Despite the confusion and terror of life, because of the ‘because of things of life’, the human mind will never stop wondering about mystery and seek truth.

Because of the ‘because of things’ of life, the human heart will never stop its quest for love.

Because of the ‘because of things’ of life, the human soul will never stop longing for God.

Here’s the truth I know about the Easter story, the ‘because of things’ I live to proclaim: Because of God, I know about the power of the gifts of creativity and imagination to look into an empty tomb and see possibility.

Because of Jesus, I know about the power of hope to heal and inspire.

Because of the Holy Spirit, I know the confidence which is the antidote to confusion and terror.

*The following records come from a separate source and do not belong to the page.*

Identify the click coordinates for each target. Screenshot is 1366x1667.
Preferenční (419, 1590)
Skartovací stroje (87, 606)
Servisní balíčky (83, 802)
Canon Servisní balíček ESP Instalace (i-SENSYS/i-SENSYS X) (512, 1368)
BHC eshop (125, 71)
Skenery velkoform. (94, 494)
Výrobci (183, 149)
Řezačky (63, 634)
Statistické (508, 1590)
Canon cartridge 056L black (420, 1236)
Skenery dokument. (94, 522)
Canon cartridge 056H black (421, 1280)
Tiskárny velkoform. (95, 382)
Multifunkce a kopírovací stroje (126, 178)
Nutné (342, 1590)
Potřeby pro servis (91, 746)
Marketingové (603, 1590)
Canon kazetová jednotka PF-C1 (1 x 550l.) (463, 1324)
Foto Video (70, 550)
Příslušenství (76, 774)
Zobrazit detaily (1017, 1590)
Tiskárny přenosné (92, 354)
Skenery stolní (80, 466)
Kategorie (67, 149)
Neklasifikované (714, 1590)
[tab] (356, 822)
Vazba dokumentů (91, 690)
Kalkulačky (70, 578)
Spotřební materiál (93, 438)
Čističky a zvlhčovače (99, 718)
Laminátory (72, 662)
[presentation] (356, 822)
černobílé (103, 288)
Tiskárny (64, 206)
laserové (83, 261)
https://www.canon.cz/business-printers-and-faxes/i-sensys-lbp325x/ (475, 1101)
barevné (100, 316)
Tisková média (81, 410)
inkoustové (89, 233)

The story of your life can be “Jesus died and then he rose.” Or, the story and plot of your life can be, “Jesus died and then he rose to love you lavishly, abundantly and beyond your wildest dreams.” The ‘because of things’ in your life can make the difference between a life which succumbs to confusion and terror or one that embraces possibility and hope.

You only have to wait and listen for the angels that come to the empty places of your life to fill them with their questions and their curiosity.

The Lord is risen! He is risen, indeed! And, because of that, I can say, “Alleluia! Alleluia! Alleluia!” And let the whole church say, “Amen!”


Ann said...

Yearning - for love, for meaning, for immortality, for community - the causes of being.

Wormwood's Doxy said...

Elizabeth---this was a truly excellent sermon! I only wish it was the one that had been preached in my parish on Sunday... ;-)

Cheers and a blessed Eastertide to you,

tania triatleta said...

Do you know where is this picture from? Would you know who is the artist? I´d apreciate your answer. Thank you.
my e-mail:

Elizabeth Kaeton said...

I'm embarrassed to say I don't. That was three years ago. I'm sorry. If it helps, I have made a new resolution not to use an image unless I can credit it.